→ **Extract**

The triumphalism on all sides with regard to the two week suspension on the Israeli orchestrated United States attacks on Iran seems counterproductive. No one has won and everyone has lost, especially the sense of decency in international affairs, the concept of “law” (not just internationally but constitutionally) and, of course, the families of all the victims who have been murdered. Murdered just as surely as victims continue to be murdered in armed conflicts where the only victors are the military industrial complex against which Ike warned us well over half a century ago. We humans are easily manipulated and induced to engage in inhuman conduct and inherent hypocrisy, assisted by our ability to profoundly express moral and religious beliefs which we cavalierly ignore, usually in the name of false patriotism and purportedly in an incoherently misdirected quest for security, all desensitized by “bread and circuses” (but without the bread).

→ **Tasks**
- a) According to the passage about the suspension of attacks on Iran, who are the only victors in armed conflicts?
- b) Carry on the passage about the suspension of attacks on Iran, starting right after its last sentence.

→ **Provided data**
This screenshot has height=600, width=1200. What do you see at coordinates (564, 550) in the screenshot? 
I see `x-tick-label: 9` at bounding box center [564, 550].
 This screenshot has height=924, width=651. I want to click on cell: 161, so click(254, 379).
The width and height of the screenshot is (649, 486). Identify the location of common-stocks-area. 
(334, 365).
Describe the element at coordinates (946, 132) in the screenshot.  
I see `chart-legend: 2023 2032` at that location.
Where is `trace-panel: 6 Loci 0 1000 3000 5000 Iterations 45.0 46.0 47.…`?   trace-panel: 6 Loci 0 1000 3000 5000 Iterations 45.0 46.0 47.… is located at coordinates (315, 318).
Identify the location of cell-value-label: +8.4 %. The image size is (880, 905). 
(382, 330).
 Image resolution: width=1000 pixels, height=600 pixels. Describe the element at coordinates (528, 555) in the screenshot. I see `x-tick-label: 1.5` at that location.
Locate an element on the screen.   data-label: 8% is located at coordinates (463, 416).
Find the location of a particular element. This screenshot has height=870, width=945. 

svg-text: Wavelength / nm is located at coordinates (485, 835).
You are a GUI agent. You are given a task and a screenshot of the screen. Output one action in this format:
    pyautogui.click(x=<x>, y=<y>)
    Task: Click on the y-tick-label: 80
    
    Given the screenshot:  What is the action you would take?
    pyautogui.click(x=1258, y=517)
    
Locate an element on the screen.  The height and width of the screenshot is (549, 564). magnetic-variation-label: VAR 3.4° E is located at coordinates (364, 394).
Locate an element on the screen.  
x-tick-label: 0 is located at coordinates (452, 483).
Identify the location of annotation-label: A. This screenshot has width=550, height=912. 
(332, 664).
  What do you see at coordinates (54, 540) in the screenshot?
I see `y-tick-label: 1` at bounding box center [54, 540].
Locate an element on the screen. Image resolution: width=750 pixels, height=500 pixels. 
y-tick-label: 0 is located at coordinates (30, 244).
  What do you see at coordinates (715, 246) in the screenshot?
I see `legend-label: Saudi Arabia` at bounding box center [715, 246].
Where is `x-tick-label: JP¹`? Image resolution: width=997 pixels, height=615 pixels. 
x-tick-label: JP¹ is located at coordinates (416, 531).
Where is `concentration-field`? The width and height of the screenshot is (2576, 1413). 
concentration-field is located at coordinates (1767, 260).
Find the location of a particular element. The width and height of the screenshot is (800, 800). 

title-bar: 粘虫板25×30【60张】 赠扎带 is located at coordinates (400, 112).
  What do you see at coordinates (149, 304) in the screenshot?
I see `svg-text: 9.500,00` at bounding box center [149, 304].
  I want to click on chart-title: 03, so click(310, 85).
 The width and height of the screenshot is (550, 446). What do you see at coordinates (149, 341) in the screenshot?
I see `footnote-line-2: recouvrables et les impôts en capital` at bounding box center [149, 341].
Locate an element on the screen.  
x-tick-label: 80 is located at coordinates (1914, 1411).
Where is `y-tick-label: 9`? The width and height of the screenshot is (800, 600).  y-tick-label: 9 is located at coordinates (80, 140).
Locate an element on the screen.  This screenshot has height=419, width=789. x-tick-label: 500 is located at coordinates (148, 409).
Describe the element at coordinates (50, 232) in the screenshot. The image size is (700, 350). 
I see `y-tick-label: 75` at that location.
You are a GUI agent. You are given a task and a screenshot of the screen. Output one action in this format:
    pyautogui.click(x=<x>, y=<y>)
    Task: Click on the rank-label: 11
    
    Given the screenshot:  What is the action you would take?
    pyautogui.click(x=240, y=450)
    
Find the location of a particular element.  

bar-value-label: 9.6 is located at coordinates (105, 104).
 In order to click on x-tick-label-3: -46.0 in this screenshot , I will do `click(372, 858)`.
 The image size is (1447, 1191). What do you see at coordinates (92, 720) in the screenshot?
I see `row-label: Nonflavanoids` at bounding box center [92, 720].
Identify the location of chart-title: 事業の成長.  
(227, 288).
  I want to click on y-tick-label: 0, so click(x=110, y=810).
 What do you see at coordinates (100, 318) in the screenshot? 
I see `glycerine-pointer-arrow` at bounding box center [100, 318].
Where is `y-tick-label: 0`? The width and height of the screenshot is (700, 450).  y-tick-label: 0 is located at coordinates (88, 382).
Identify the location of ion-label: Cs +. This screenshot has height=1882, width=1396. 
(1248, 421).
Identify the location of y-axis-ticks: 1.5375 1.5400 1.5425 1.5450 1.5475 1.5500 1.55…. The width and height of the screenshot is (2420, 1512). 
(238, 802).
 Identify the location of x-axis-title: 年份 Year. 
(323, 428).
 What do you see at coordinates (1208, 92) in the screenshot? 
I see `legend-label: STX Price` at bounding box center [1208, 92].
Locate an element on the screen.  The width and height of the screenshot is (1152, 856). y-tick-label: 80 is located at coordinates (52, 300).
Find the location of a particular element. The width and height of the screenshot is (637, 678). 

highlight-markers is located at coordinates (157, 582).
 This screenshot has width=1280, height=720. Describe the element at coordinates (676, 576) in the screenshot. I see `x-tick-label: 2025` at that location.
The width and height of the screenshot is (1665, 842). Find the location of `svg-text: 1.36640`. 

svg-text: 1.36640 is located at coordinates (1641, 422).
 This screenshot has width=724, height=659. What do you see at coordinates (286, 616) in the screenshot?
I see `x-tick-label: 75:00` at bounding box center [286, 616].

→ **Task results**
- a) The military industrial complex is the only victor.

- b)
Diplomacy has become nonexistent, especially among the states that comprise the North Atlantic Treaty Organization. But it’s also become non-existent among the victims of that (purportedly) defensive alliance; victims who seem more interested in antagonizing mad bulls than in manipulating them (as the wise-weak once did in artful forms of agonizing savage bulls). But then again, those bulls had been tamed and drugged after having been captured and imprisoned and thus, the metaphor does not quite fit, except perhaps as a visual aid. Name calling, insulting and cursing; threats; imposition of economic sanctions designed to cause starvation; kidnapping and murdering of opposition leaders, those are the new norms and norms tend to be copied. Just noting. While the foregoing deterioration of the polite and subtle discourse that once characterized foreign services is accelerating, accelerating in alarming fashion, it is not all that new. It’s been a growing trend for at least half a century. Or perhaps for a millennium or two. And while diplomacy tends to involve inter-state affairs, the trend has leaked into the domestic sphere, now characterizing domestic politics as well. But it hasn’t stopped there. Check your social media; Yankees’ fans have really caught on. And the exchange of information at all levels has become the art of disinformation, artful disinformation so-to-speak. B.F. Skinner’s legacy, the gift that keeps on giving is now freed from Madison Avenue and Hollywood. It’s become ubiquitously omnipresent, now enhanced by artificial intelligence. Empathy??? Hmmm, what’s that?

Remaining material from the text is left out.